Thank you, Joe.
Mr. Chairman, I'm going to keep on track. I have copies for everybody of an article from The Vancouver Sun of two weeks ago about 10,000 forestry jobs gone in the last year alone. Those are in British Columbia, the undisputed logging capital of the world, quite frankly.
Of the 50,000 steelworkers we represent, 20,000 are not working today. And as Joe said, the real sad part is that this is in real Canada; this is rural Canada, single-industry towns. Most often, when you have people displaced in one-horse towns, it's a real problem. That is not recognized, by and large, in the big communities.
I'm not going to go into a lot of the history. You guys have heard this stuff too many times already.
As far as the future, what we have to do is to deal with softwood--that is, the softwood lumber agreement. If the crisis we're facing currently weren't bad enough, the industry has been served poorly by policy-makers.
I'm going to remind everybody that days before a U.S. court ruled the tariffs illegal and ordered the U.S. government to give back all of the $5 billion it had collected—all of the $5 billion—this government accepted punitive terms in exchange for an 80% return, and a softwood agreement that is hindering provinces and the government from helping their citizens. The softwood deal has to be revisited. Quite frankly, we think it should be turfed. It has to be revisited first and foremost.
We need healthy forests. We all know, and all of you guys have heard, about the pine beetle plague in British Columbia, which is starting to hit Alberta. The devastation is unprecedented. What we have to do is to redevelop a serious reforestation and intensive sylvaculture program. It isn't going to do anything for the markets today, but it can employ people today in their communities, keeping them active and keeping them buying things and supporting their communities in rural Canada. We need an intensive sylvaculture and reforestation program all across the country.
We obviously need to provide incentives for domestic manufacturers—not to do what we're doing today, but to do something different and better to get more value-added out of our projects.
As for the training that Joe and others talked about, we need to do some more serious training. But again, the key is to train people not for potential “what if” jobs, but to train them first and foremost, so that when this industry recovers—and it is cyclical and will recover, though it won't be this year, and maybe not even next year—all of our workers are properly trained to man the machinery and equipment to make this thing go when it kicks back again.

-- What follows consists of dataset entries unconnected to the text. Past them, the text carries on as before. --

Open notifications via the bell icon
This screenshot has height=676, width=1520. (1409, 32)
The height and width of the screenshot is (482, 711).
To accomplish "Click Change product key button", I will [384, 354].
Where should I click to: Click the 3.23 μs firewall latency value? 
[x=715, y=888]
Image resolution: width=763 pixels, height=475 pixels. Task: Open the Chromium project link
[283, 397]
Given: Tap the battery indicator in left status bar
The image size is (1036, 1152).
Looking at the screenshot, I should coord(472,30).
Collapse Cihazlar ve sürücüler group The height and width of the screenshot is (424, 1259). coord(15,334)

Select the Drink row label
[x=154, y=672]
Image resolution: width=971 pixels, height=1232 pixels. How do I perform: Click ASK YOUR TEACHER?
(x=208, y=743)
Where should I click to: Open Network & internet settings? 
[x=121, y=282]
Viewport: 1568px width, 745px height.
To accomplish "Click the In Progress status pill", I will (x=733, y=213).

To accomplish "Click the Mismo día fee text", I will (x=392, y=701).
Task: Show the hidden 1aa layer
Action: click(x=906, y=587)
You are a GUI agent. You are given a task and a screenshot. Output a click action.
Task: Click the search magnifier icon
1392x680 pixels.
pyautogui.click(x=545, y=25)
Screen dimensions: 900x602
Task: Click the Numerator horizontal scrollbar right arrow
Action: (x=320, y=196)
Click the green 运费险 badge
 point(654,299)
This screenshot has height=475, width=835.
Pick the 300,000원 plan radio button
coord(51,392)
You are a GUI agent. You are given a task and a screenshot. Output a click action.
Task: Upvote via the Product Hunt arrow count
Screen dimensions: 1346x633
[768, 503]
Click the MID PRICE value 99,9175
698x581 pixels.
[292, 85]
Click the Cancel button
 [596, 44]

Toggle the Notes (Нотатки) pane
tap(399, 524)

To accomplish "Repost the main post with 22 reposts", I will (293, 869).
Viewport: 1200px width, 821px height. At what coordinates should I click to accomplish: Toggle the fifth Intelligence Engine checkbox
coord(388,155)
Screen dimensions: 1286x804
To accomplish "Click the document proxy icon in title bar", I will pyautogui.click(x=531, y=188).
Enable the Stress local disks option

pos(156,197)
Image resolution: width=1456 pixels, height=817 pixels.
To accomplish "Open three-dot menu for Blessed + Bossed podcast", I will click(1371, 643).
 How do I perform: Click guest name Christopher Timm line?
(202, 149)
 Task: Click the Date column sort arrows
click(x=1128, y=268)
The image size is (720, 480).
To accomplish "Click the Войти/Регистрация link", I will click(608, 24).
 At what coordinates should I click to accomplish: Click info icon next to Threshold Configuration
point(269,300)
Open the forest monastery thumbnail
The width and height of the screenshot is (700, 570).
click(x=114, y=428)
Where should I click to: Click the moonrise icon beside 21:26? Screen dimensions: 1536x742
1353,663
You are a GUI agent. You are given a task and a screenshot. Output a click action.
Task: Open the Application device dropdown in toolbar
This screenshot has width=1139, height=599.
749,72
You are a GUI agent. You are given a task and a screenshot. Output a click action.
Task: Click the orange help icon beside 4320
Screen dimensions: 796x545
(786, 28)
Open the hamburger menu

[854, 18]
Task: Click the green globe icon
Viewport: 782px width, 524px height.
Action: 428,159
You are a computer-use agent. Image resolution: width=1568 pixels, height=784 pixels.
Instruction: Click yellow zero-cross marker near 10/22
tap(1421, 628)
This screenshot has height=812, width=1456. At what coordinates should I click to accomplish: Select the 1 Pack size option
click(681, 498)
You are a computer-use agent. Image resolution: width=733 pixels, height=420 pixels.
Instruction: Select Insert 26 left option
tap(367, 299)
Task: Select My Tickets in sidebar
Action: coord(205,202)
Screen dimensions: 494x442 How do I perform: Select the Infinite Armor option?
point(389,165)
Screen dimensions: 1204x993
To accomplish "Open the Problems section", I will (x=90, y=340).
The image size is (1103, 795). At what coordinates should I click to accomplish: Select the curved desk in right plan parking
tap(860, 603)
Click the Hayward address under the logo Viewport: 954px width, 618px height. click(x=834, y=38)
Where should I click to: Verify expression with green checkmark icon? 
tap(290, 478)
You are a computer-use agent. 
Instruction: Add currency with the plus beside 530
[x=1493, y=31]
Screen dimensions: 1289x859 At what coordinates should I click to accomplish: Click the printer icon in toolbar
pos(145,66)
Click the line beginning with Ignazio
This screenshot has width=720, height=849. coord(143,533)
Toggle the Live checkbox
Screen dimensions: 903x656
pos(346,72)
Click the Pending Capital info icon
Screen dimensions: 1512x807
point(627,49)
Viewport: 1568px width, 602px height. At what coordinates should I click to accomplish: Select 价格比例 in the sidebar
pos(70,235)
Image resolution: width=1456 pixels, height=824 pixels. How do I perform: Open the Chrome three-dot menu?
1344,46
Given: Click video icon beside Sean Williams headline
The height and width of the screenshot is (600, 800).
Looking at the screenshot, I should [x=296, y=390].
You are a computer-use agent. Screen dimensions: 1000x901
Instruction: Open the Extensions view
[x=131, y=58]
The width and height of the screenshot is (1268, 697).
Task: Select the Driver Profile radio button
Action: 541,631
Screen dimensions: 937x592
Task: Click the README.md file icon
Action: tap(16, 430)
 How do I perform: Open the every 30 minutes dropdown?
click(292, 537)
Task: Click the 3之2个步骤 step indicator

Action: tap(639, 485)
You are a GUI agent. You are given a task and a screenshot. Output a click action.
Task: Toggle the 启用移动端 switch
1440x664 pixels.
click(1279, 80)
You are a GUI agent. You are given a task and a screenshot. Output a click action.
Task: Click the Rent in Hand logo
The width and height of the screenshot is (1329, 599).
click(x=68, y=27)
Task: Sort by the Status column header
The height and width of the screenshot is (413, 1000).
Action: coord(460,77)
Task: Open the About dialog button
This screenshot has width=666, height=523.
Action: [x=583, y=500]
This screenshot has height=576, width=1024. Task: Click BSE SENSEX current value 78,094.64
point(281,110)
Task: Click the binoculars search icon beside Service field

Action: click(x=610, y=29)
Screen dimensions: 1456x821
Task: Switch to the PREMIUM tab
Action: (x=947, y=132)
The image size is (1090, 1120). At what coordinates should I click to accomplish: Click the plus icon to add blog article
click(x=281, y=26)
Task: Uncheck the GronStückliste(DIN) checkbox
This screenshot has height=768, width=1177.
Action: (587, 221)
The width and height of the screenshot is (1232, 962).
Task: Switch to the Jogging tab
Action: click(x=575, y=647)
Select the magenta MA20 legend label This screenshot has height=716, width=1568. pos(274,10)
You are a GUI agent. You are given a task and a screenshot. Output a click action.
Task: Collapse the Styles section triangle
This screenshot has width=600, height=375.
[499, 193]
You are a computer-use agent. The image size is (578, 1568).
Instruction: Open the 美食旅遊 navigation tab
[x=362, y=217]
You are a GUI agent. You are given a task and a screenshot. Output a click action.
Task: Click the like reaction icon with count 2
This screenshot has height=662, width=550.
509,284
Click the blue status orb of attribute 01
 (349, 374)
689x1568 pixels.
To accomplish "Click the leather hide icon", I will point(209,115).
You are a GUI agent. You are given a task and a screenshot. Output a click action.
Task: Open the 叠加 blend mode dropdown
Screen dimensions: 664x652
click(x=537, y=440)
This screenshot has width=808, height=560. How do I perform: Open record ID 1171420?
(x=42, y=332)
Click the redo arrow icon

One thing that's been missing all across Canada is federal-provincial cooperation on log exports. Log exports are a crime against the citizens of Canada, quite frankly. We are exporting millions and millions of man-hours. The constant buck-passing, if you will, between the provincial and the federal governments has to stop. There has to be cooperation, so that we completely stop the export of raw logs and keep those jobs here in Canada.
One last thing I was going to touch on was the round-table summit. We do have to get all of the players from across Canada in the industry, and workers, to sit down and talk about what we can do, so that when this thing turns around, we are in gear and not idling. But we have to be in gear so that we can take off when this thing turns around.
Thank you very much.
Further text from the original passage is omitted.